Start of RECORDS FOR THE EXERCISE
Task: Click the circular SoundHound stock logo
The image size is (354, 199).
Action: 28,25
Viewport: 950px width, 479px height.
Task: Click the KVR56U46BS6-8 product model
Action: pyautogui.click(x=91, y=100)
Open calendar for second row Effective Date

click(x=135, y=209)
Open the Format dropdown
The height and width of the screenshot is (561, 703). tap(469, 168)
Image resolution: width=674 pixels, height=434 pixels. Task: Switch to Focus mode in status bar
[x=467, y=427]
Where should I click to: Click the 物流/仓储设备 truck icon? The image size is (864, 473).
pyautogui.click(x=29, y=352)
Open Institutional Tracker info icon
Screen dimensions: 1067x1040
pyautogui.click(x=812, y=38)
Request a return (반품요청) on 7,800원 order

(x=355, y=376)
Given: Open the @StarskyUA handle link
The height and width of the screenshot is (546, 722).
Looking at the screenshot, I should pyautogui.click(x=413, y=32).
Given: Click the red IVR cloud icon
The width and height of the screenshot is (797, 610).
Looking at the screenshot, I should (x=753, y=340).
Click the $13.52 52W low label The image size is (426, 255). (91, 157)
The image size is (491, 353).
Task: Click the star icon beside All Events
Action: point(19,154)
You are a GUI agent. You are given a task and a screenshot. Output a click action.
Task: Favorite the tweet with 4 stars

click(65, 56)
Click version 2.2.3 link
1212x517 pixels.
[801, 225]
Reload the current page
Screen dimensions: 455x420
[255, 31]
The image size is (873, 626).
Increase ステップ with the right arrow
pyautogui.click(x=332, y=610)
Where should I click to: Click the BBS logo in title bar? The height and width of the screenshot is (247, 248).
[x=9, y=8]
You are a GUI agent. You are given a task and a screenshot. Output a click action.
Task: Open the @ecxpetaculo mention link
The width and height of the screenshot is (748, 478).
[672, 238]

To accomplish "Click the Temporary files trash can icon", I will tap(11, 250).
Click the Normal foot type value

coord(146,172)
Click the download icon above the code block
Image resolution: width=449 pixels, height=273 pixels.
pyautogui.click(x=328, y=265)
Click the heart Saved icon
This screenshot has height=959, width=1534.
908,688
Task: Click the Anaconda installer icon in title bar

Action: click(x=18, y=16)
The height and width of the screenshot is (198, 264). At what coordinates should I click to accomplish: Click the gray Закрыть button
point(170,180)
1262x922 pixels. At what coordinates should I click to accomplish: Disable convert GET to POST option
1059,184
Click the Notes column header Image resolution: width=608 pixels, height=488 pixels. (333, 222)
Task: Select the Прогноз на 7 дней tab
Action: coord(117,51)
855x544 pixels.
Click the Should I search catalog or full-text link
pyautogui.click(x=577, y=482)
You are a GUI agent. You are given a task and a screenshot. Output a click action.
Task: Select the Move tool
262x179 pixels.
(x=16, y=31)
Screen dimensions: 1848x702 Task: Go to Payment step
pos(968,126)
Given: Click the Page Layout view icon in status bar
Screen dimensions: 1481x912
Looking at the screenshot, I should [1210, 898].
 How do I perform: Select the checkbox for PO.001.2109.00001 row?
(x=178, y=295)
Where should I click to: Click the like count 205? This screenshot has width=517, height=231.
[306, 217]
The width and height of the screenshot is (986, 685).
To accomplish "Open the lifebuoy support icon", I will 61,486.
End of RECORDS FOR THE EXERCISE
EXERCISE REQUIREMENTS = Reply with a number alone, the number of lines of the records that hold the word "will".

RESPONSE TO THE TASK = 2